Overall, I’m not that worried. As for the democrats moving further to the left, this is also well-established. Yet democrats, thankfully, have had much less success in office than on the campaign trail, just as Trump, in office, has fallen way short of his fiery campaign rhetoric and ambitious promises to restrict immigration and build a concrete wall. The ‘right’ has always given up ground on cultural issues, which is where the left has had much more success, versus economic issues, in which the left has had little success. Even governments and leaders that are more left-wing than that of the Untied States, such as in Northern Europe, respect private property rights even if terrible in others respects. Socialism can happen, in theory, if a majority agrees to it, because America is a democracy, but the possibly seems too remote for me to be that concerned, for now.

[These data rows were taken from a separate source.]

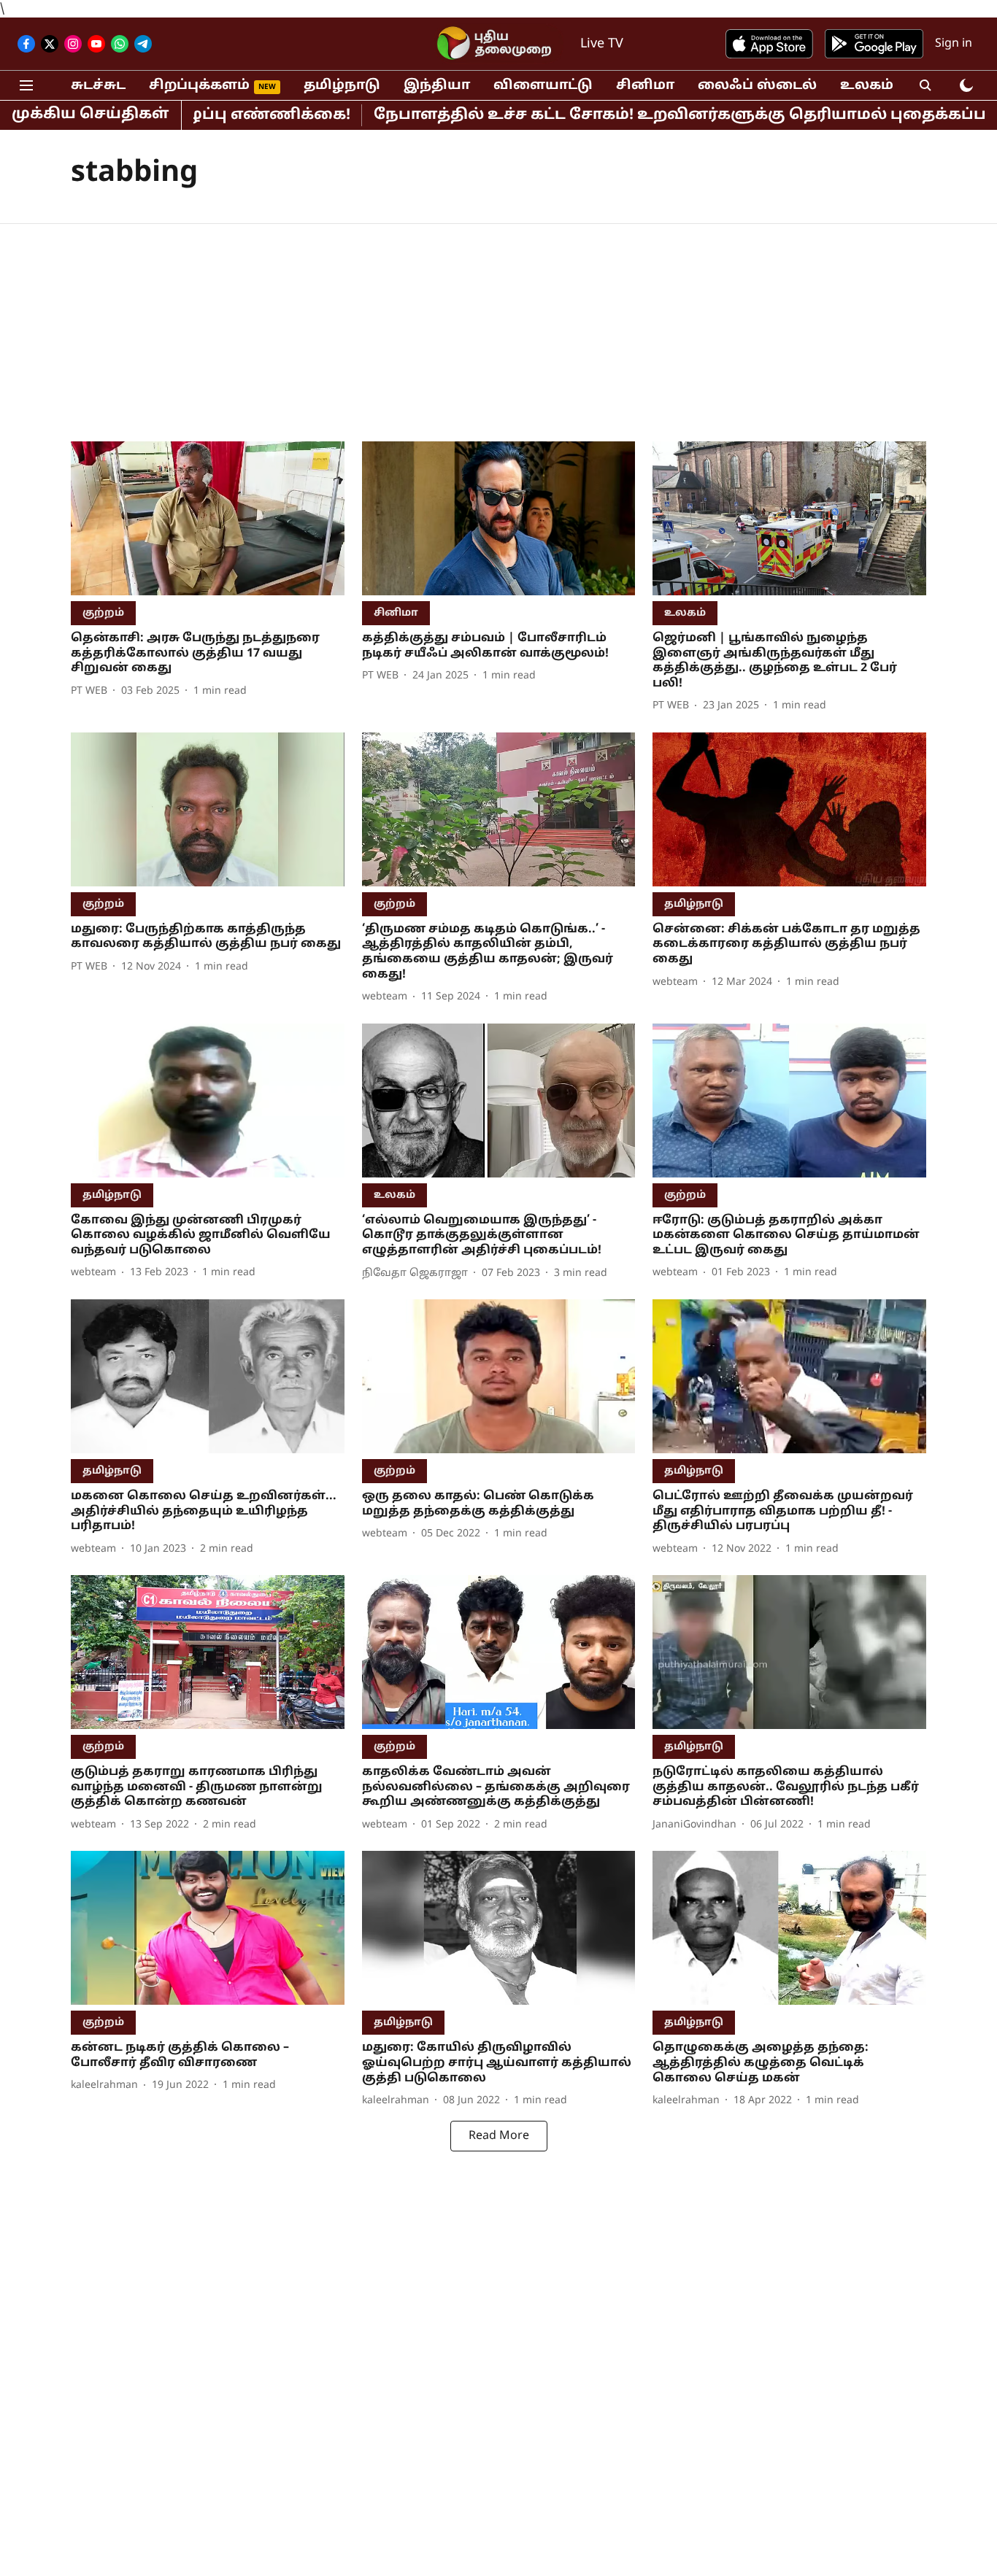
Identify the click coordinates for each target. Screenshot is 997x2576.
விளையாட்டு (543, 85)
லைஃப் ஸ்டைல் (757, 85)
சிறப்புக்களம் (199, 85)
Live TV (601, 44)
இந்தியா (437, 85)
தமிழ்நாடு (342, 85)
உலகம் (866, 85)
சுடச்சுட (98, 85)
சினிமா (645, 85)
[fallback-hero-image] (207, 518)
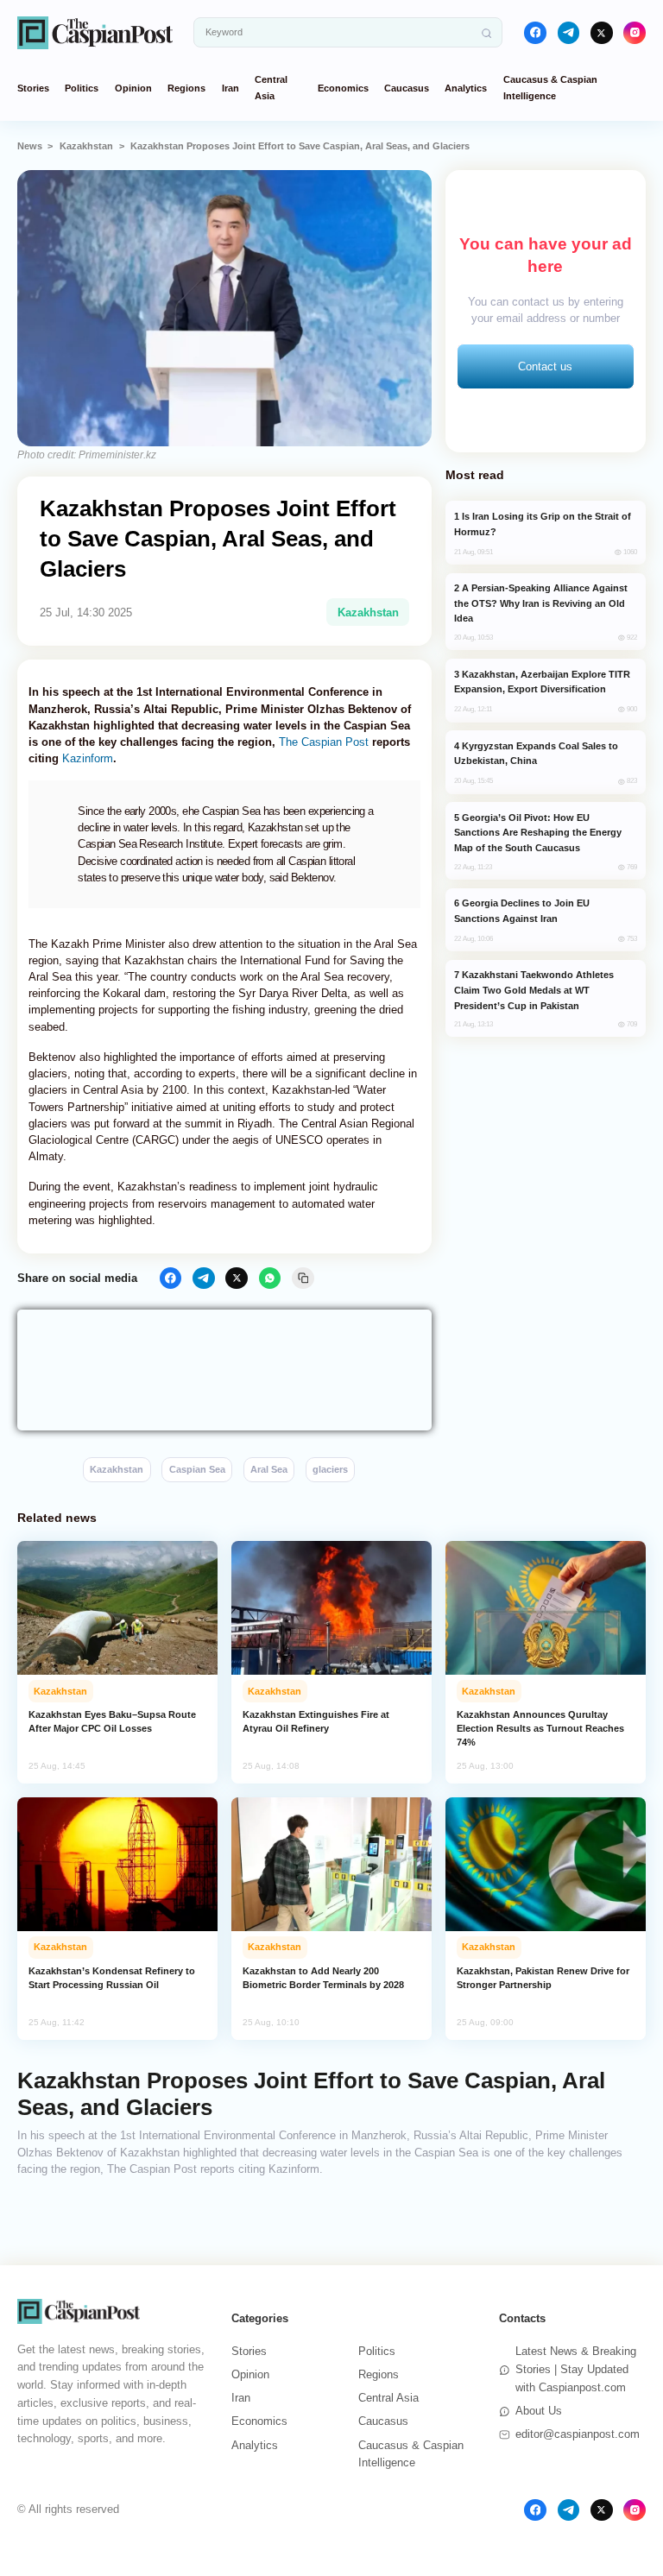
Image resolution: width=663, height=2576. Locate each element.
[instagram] (634, 33)
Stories (33, 88)
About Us (538, 2410)
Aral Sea (268, 1469)
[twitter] (601, 33)
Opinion (133, 88)
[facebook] (535, 33)
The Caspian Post (324, 742)
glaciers (330, 1469)
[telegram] (569, 33)
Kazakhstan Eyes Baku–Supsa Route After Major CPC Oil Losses (112, 1721)
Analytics (466, 88)
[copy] (303, 1278)
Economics (343, 88)
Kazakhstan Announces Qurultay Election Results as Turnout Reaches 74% (540, 1728)
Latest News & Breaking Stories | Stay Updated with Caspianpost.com (575, 2369)
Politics (81, 88)
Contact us (545, 366)
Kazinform (87, 758)
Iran (230, 88)
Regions (186, 88)
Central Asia (388, 2397)
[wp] (270, 1278)
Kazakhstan (86, 146)
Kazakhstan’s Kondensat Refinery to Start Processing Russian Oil (111, 1978)
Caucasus (406, 88)
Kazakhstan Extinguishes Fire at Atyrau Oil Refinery (316, 1721)
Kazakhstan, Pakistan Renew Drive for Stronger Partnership (543, 1978)
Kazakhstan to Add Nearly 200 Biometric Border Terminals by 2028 (323, 1978)
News (29, 146)
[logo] (95, 32)
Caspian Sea (197, 1469)
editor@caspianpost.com (577, 2434)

[1] One would think that for a word that is thrown around so often, we would have a good idea what it means, but socialism is hard to define and can mean multiple things depending on context. What a lot of pundits mean by socialism is a big social safety net, than the erasure of private property and ownership rights. Although one can argue that higher taxes are a weak form of socialism, the good news is, taxes are the lowest they have ever been, including the estate tax, in which the exemption threshold was in 2017 increased from $5 million to $11 million. This is additional evidence that we’re far from socialism.